Three final caveats are in order. First, analyzing trilogues means gaining in-depth insight into how European institutions enact legislation. Following the well-known “inter-supra-infra trichotomy” developed by Joseph Weiler,Footnote 30 this book concerns the supranational mode of government. Secondly, and relatedly, the book elaborates neither on the role of national apex courts (be they constitutional or supreme) nor on the role of national parliaments. The main argument for such an exclusion is that although those actors powerfully influence the interpretation and application of EU law, they are not part of the European legislative authority as such and do not directly participate in the adoption of Union legislation.
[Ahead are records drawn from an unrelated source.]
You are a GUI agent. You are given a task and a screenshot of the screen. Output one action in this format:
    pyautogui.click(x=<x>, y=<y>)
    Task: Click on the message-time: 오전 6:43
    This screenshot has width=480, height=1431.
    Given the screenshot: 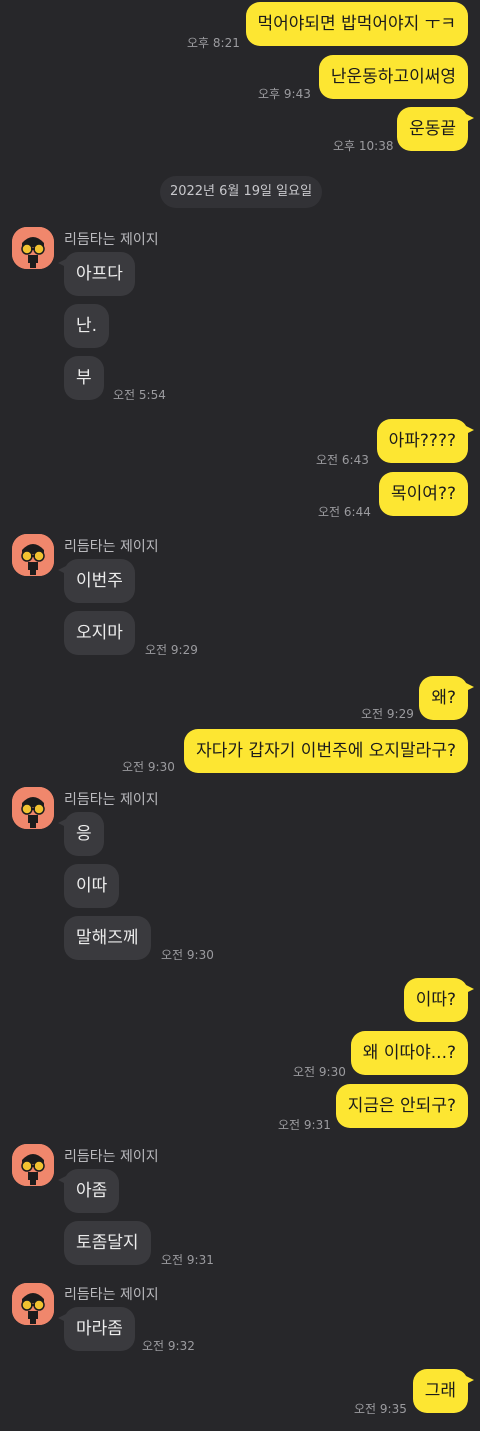 What is the action you would take?
    pyautogui.click(x=342, y=460)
However, national parliaments are key vehicles of democratic legitimacy; the Treaties expressly expect them to hold their governments to account, especially when those governments act as members of the Council (Art. 10(2)(2) TEU); and the legitimacy of the whole EU is vitally dependent on their active contribution. This analysis therefore considers, whenever relevant, the effects of trilogues on the ability of national parliaments to control their governments. Finally, this book begins from the assumption that the democratic credentials of the European Union are significantly perfectible. However, it also posits that those credentials are not as precarious as is often maintained, and this is also due to the important contribution of trilogues. What follows is an attempt to substantiate that claim and thereby to mitigate the aura of suspicion that lingers around the European legislative machinery.